思わず上を見て、下を見る。そこにはバケツはない。ということは魔法?よく見ると、先程、ユリアンをいじめていた3人、イチビリッチ侯爵家の息子、プーチンチン。その隣には、ネタニヤン伯爵の息子ベンツマリ、モブ子爵家の息子、パーデンネンがそこにいた。
その中で一番爵位の高いプーチンチンが
「ずぶぬれとはいいざまぁだな…準男爵ごときが…俺様のウォーターボールはどうだった?」
くそ…なんでこんな目に合わないといけないんだ。
「おい!!セイラ・アシュラ さっきは油断したが、今度はそうはいかんぞ、光属性の加護なしなんだって」
するとベンツマリが
「俺なんか剣士アザーズの加護を持っているんだぜ」
パーデンネンが
「俺も魔法士エトセトラの加護を持っているんだ。ずぶぬれだから丁度良かったな火属性の俺が乾かしてやるよ」
そう言って、詠唱を始めた。この世界はナーロッパな世界、だから、当然魔法はあるんだけど、一般的には、詠唱をしないと発動しない。グダグダと長い詠唱を唱えている様子を私の後ろで見ているユリアンがハラハラしている。
「ブツブツ。そこのアホ!!うるさいんだよ!!」
するとパーデンネンが
「アホちゃいまんねん。パーデンネン…あああああ!!詠唱が!!もう一度最初から始めないと」
やっぱりアホだった。なんか頭痛がしてきたんだけど、もう我慢ならん。私は、体中にまとわりついている水分を光魔法の応用で蒸発させた。そのことに気付いたユリアンは驚いていたんだけど、
「ユリアン、目をつぶって」
「え?」
「いいから、早く」
「は…はい」
そして、私は手をチョキにして、両手を額に当てた、
「クリ”ピー”、技を借りるぞ、太●拳!!」
私の額がぺかーーー!!と太陽のごとくまぶしく輝きだした。
「「「うわーー、目が目が…」」」
私たちを馬鹿にした3人だけでなく、クラスで私の前にいたみんなが目を抑えて、うろたえていた。
「なんだ。この騒ぎは」
そこに現れたのは一人の美少年だった。この状況はやばい。とにかく、目の前のバカ3人以外に遠隔でヒールをかけたので、みんなの目は元通りになっている。
「あれ?」
「どうしたんだ?」
みんな不思議がっているが、その状況を見たその燃える様な赤い髪に漆黒の瞳の美少年が
「おい…イチビリビッチどういうことだ」
「目が…目が…おお…カイン王太子殿下、こ奴が私の目に強力な魔法をかけまして、ほらご覧ください。
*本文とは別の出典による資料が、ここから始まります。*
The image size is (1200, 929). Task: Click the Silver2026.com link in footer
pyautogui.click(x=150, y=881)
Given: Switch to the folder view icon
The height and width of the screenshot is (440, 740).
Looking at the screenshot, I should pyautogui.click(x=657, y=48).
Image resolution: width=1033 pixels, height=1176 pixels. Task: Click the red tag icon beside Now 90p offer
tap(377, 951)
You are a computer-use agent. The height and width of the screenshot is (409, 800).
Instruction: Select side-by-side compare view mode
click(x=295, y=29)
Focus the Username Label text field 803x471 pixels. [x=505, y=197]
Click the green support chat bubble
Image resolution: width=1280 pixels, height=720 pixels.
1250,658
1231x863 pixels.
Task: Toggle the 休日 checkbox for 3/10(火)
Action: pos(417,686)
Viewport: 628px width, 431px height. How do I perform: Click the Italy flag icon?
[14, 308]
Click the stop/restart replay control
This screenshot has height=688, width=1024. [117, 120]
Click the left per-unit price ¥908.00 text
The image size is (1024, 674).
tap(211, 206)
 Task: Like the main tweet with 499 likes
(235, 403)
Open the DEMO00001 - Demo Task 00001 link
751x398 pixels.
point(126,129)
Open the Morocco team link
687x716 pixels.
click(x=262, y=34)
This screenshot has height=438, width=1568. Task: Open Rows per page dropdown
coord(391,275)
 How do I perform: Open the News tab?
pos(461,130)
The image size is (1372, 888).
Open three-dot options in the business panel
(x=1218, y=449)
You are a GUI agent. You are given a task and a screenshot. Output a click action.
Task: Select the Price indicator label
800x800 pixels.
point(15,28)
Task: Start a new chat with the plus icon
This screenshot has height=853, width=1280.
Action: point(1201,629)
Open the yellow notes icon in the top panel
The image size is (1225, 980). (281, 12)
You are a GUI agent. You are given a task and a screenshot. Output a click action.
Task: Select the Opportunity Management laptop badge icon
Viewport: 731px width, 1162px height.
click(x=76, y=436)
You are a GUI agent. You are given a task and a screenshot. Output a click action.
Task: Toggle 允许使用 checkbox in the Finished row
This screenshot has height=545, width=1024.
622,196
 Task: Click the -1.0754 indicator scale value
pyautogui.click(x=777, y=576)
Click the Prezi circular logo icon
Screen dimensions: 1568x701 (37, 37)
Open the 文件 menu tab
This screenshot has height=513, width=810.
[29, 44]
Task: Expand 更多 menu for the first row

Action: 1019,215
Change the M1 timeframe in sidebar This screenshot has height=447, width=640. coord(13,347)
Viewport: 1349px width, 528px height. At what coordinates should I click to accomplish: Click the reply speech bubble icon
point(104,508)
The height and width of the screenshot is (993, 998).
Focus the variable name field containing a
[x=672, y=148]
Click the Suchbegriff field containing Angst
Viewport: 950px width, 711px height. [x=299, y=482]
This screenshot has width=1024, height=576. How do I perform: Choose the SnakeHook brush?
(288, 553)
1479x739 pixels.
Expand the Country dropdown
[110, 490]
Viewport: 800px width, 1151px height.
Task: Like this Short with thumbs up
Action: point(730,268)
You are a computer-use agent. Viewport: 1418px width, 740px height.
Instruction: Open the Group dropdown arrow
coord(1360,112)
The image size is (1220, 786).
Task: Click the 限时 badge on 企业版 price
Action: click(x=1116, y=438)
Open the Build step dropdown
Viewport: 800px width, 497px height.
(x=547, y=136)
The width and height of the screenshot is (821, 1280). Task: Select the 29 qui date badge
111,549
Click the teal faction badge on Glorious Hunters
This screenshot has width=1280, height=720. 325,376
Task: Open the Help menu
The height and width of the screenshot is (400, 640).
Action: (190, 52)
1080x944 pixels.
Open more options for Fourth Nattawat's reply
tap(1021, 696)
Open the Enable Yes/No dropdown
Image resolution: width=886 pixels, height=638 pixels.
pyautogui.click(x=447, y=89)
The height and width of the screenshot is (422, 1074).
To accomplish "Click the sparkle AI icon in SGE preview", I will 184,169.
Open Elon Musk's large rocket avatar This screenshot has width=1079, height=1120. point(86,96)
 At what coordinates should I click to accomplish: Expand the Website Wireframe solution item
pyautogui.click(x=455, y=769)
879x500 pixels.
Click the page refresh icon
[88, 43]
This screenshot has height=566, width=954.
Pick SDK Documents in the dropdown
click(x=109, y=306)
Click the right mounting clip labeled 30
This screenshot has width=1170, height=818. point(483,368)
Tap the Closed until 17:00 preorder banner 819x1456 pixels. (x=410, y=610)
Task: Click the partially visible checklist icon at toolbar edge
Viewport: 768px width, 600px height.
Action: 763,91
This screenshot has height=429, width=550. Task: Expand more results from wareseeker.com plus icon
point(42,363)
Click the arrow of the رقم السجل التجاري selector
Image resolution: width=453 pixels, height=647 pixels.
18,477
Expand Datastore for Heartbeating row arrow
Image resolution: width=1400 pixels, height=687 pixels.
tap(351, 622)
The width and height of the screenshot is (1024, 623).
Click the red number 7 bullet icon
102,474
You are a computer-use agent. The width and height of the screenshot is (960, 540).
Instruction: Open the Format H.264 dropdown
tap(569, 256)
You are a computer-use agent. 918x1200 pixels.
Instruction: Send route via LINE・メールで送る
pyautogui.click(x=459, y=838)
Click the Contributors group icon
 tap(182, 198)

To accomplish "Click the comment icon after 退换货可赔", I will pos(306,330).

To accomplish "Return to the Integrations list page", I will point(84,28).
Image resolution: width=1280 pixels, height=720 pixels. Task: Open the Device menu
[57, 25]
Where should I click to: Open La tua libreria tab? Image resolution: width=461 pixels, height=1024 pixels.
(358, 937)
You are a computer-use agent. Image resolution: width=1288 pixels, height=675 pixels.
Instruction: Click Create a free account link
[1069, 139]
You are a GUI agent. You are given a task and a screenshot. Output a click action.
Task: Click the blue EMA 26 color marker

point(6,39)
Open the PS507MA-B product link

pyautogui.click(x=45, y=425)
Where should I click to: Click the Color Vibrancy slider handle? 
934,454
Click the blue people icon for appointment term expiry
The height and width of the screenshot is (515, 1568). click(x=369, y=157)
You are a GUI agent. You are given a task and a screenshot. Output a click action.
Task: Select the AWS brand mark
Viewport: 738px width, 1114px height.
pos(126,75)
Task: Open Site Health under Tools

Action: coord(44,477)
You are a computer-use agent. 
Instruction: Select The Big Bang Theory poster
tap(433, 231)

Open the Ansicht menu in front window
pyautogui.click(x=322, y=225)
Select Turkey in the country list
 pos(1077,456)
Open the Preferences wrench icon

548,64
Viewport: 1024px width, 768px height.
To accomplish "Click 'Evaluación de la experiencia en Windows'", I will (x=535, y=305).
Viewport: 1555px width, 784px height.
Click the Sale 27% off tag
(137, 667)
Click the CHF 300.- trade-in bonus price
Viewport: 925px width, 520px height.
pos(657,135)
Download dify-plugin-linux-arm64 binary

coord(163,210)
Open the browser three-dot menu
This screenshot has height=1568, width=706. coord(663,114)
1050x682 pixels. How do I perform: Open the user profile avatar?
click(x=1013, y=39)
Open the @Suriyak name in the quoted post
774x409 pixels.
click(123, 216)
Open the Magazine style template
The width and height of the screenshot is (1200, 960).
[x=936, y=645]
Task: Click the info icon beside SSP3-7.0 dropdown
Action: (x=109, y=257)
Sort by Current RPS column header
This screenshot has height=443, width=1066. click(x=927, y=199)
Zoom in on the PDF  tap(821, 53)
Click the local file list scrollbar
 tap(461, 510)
クラスのみんなも目つぶしにあって…あれ?」
未だに目をこすりながらあたりを指さす3人に対して、平然としているほかのクラスメイトの姿が何とか見えたのだった。
「ちょっとまぶしかっただけだよな」
「そうね…一瞬は目がくらんだけど、すぐに元に戻ったわよ」
ほかの生徒たちはそう証言しているのを見て、王太子殿下は私に問いかけてきた。
「そこの君、いったい何をしたんだ?」
「ライトですけど…ちょっと強く光るだけの」
「うそだ~!!だったら、俺たちの目がまだチカチカしているのはなぜだ」
「距離が近かったかからじゃないの?」
「そうか…イチビリッチ」
「は…はい」
「貴様こそ、行いを正すべきだ」
「す…すみませんでした」
どこでもいるモブの悪役キャラか…となぜか、王太子殿下が私をじっと見ているるんですけど…そういえば、どっかで見たような。気がするんだけど…だれだっけ…
しばらくして、カイン王太子殿下は、「まっ…いいか」と呟いて私たちから離れていった。
「ユリアン…心臓に悪かったよ」
「わたしも…」
「えい!!」
「きゃ!!」
私はユリアンに抱き着いて癒されるのだった。